Exercise directions:
Take the line containing "Viewport: 512px width, 400px height." and all lines after it, through the end of the material, and repeat them exactly, pictures left out.

━━ Records supplied

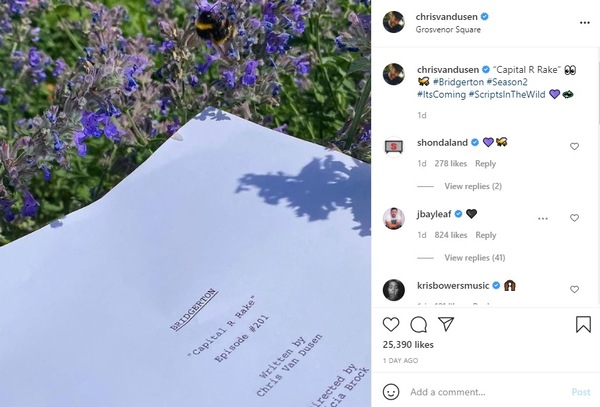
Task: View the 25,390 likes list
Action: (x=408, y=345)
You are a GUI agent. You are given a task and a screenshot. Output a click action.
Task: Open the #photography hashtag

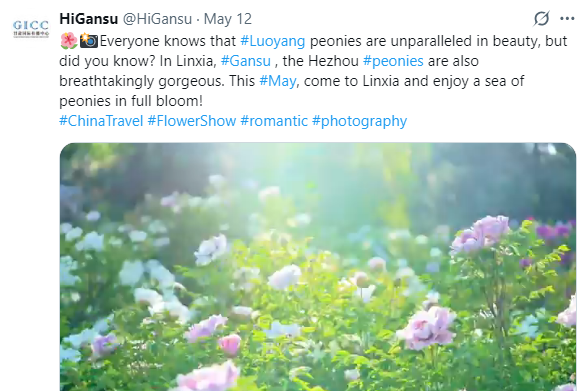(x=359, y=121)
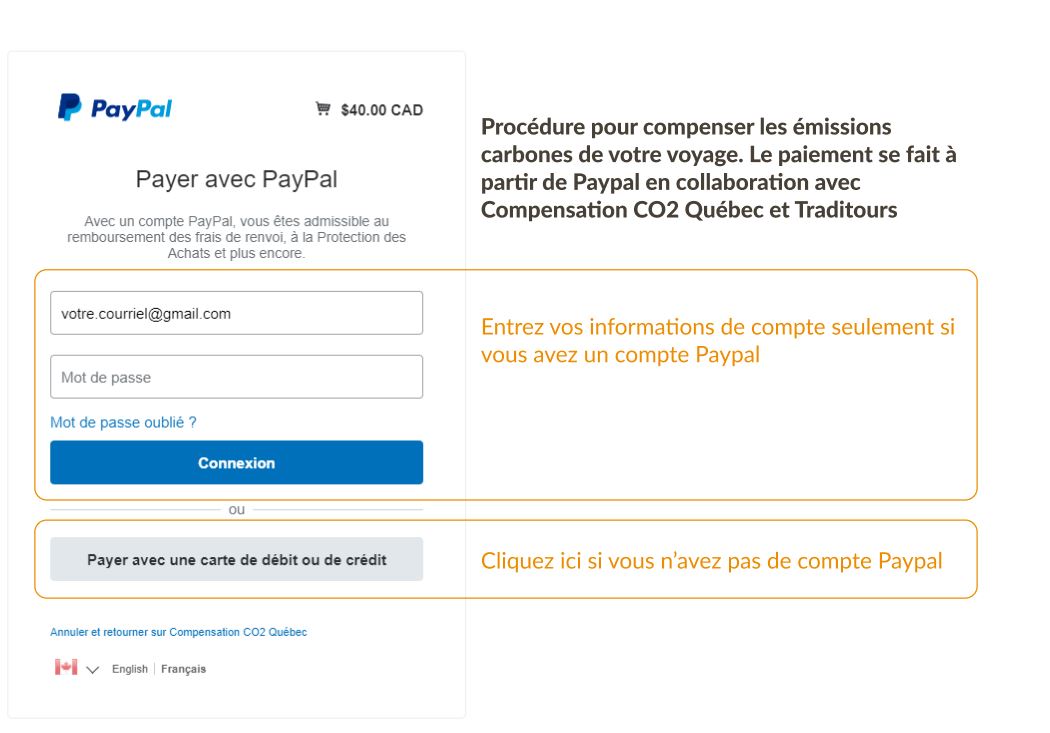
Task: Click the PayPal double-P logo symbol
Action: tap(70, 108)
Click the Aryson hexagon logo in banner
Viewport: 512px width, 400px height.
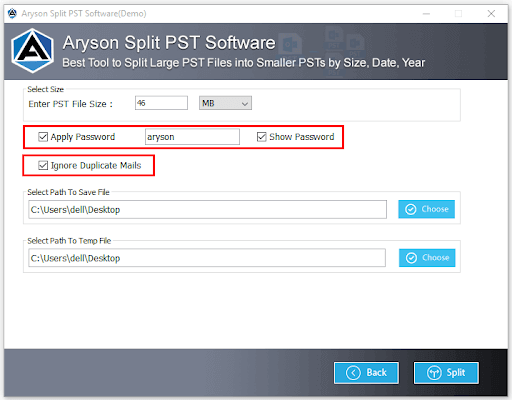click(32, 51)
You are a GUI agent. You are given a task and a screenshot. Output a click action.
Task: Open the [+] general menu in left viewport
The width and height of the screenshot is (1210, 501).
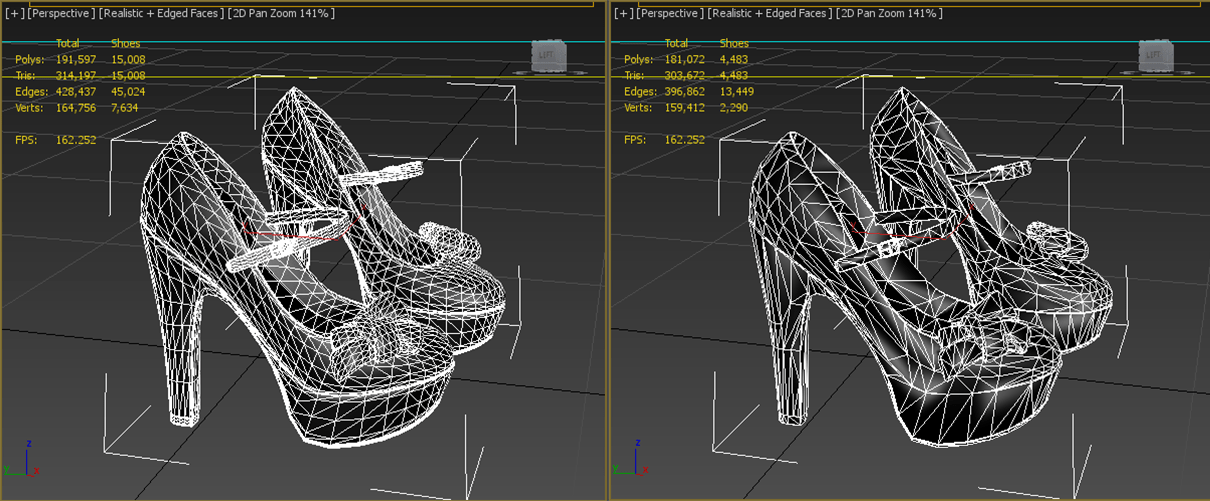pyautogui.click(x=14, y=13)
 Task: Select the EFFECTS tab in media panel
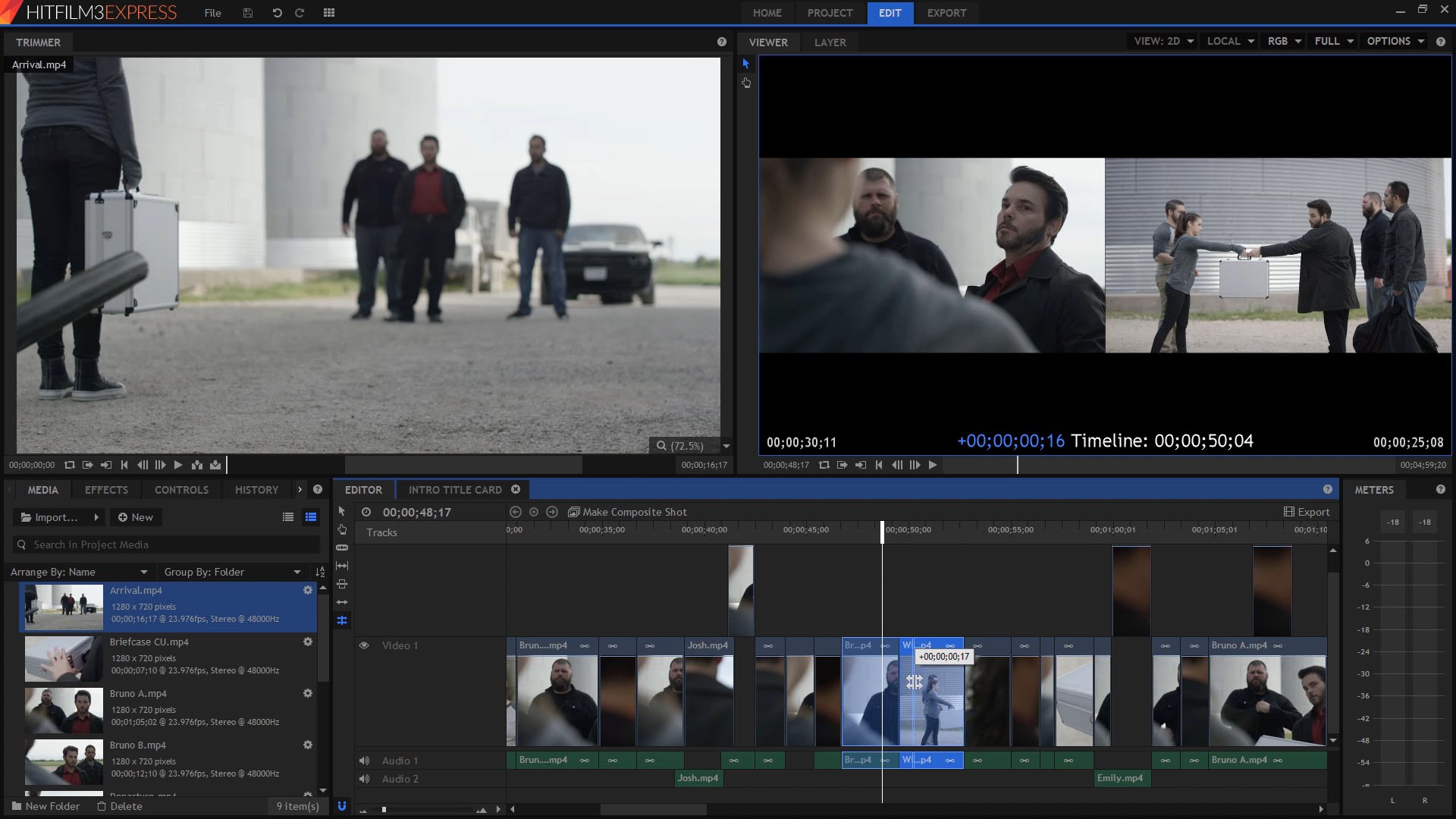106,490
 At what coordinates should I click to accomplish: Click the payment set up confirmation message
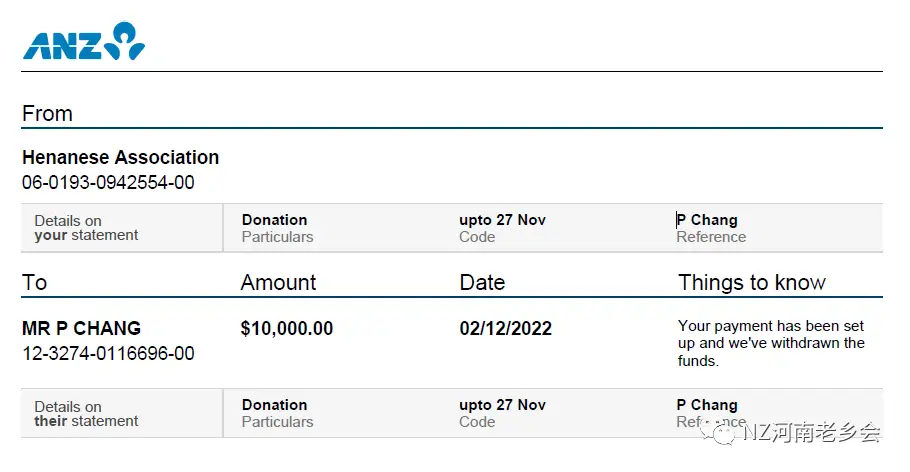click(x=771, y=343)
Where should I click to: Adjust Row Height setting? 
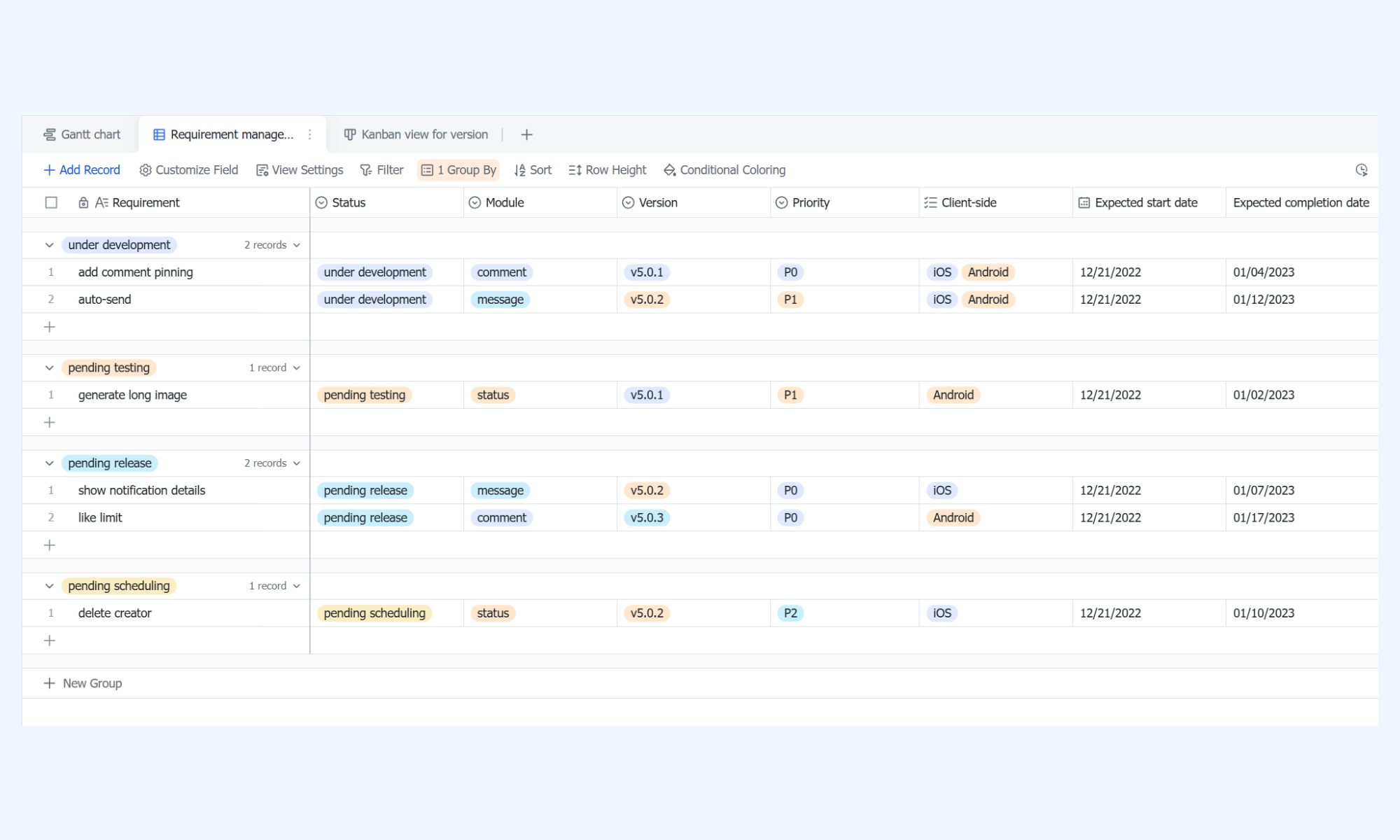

━━━━

The answer:
Viewport: 512px width, 400px height.
click(32, 51)
You are a GUI agent. You are given a task and a screenshot. Output a click action.
Task: Open the [+] general menu in left viewport
The width and height of the screenshot is (1210, 501).
pyautogui.click(x=14, y=13)
 Task: Select the EFFECTS tab in media panel
106,490
 At what coordinates should I click to accomplish: Click the payment set up confirmation message
click(x=771, y=343)
Where should I click to: Adjust Row Height setting? 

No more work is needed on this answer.